Иным путем подходил к проблеме сценического воплощения трагедии К. С. Станиславский, хотя он ставил те же конечные задачи, что и Немирович. Он считал, что действие «Гамлета» воплощено в словах, и в каждом слове заключена мысль, и если эту мысль пропустить, то одно звено из пьесы оказалось бы выброшенным.
Исходя из этого, при сценическом воплощении пьесы необходимо точно проследить все этапы развития мысля Гамлета, которые и составляют основное действие трагедий. Станиславский скрупулезно намечает все мельчайшие звенья — этапы развития мысли Гамлета, соответствующие развитию драматургического действия.
Если внимательно проанализировать монологи Гамлета, а на них яснее всего можно решить этот вопрос, то становится ясно, как сочетается истина страстей и точность мысли. Здесь мысль рождает эмоции, а эмоции ведут к размышлениям.

§ ЗАПИСАННЫЕ ДАННЫЕ
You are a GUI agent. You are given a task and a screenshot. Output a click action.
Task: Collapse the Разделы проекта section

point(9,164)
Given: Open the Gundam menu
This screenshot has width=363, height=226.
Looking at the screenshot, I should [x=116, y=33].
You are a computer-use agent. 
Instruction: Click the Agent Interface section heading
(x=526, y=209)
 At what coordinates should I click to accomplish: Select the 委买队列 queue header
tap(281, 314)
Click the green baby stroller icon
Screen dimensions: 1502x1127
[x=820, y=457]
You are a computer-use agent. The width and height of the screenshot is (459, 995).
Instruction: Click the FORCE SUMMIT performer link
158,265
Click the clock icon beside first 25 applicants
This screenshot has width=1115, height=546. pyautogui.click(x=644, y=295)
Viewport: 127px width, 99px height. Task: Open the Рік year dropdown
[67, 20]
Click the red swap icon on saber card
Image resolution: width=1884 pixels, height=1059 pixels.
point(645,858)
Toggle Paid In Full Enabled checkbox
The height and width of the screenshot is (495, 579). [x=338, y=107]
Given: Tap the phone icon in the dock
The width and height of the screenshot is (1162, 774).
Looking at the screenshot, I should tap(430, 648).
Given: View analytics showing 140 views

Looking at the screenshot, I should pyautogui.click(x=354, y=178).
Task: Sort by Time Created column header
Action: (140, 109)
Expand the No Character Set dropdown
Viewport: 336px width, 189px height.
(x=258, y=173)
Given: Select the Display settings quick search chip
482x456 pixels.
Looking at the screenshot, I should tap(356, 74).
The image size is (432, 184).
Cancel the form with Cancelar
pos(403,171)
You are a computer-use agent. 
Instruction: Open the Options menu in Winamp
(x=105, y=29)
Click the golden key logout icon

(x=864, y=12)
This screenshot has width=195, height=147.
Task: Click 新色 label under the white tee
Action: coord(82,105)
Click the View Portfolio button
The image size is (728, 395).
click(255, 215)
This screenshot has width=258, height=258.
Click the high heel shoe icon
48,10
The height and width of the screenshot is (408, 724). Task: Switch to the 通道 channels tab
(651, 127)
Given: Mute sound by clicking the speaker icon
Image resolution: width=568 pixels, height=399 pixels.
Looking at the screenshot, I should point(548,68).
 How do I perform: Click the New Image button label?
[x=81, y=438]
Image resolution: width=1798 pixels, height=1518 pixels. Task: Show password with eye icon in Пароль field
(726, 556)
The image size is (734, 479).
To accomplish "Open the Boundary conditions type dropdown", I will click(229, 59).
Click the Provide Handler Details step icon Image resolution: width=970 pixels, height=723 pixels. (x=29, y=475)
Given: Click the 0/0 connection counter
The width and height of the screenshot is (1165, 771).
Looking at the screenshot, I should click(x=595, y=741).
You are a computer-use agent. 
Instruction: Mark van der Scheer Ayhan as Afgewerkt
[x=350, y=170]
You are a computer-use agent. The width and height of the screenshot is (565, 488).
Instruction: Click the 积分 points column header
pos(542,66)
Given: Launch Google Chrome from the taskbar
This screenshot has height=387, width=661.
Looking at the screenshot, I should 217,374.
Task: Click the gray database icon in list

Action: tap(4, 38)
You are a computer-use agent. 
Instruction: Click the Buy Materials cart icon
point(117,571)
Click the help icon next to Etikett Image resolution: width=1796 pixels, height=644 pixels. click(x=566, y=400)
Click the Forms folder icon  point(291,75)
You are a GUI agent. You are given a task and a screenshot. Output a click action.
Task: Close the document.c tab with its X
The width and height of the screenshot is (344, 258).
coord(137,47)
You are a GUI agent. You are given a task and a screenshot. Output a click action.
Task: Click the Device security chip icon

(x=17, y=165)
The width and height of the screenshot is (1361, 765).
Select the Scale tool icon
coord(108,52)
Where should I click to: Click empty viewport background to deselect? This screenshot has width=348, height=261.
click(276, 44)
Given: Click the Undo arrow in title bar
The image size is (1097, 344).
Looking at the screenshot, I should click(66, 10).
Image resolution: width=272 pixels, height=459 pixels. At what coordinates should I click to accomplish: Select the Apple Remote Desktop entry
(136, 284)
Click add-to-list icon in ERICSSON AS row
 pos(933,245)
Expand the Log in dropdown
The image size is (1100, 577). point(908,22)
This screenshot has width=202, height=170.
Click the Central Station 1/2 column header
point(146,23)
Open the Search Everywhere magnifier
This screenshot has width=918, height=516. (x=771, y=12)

§ ЧТО НУЖНО СДЕЛАТЬ
1. Что, по мнению Станиславского, заключено в каждом слове «Гамлета» согласно фрагменту текста?
2. Перечислите всех лиц, которые упомянуты во фрагменте текста.
3. Напишите продолжение фрагмента текста о постановке «Гамлета» у Станиславского, начав сразу после его последнего предложения.
Список — самостоятельный материал, с фрагментом текста он не связан.

§ ОТВЕТЫ ПО ЗАДАНИЯМ
1. Мысль.

2. К. С. Станиславский, Немирович, Гамлет.

3.
Оказывается, все монологи Гамлета композиционно построены на удивительно точно сменяющих друг друга моментах раздумья и вспышках страстей. Ratio и эмоция живут рядом. При этом иногда эмоция возникает тогда, когда разум представляет свои неопровержимые доводы в пользу того или другого взгляда на мир. А иногда сила чувства помогает разуму оформить, сделать выводы о том или другом жизненном явлении.
Волны нахлынувших чувств и скрупулезная работа мозга, сменяясь, образуют внутреннюю духовную жизнь героя. Переходы эти резки, быстры, часто мгновенны. Экспозиция образа философа намечается уже в первой встрече зрителя с Гамлетом и выступает в длинной реплике-монологе, завершающей так называемую тронную сцену. От того, каким здесь предстанет Гамлет, зависит во многом дальнейший рисунок роли.
Мы видели Гамлета в этой сцене скорбным, замкнувшимся в себе, отрешенным, отсутствующим или даже безучастным, негодующим, ироническим. Для всех этих оттенков есть достаточно оснований. Действительно, горе Гамлета велико. Неожиданность свалившейся беды усиливает его. Натура глубокая, страстная, он переживает все на пределе.
И все же и здесь не может не проявиться привычка к размышлению. Наблюдать, сопоставлять, делать логические выводы — это привычка, ставшая его второй натурой. Теперь она особенно необходима.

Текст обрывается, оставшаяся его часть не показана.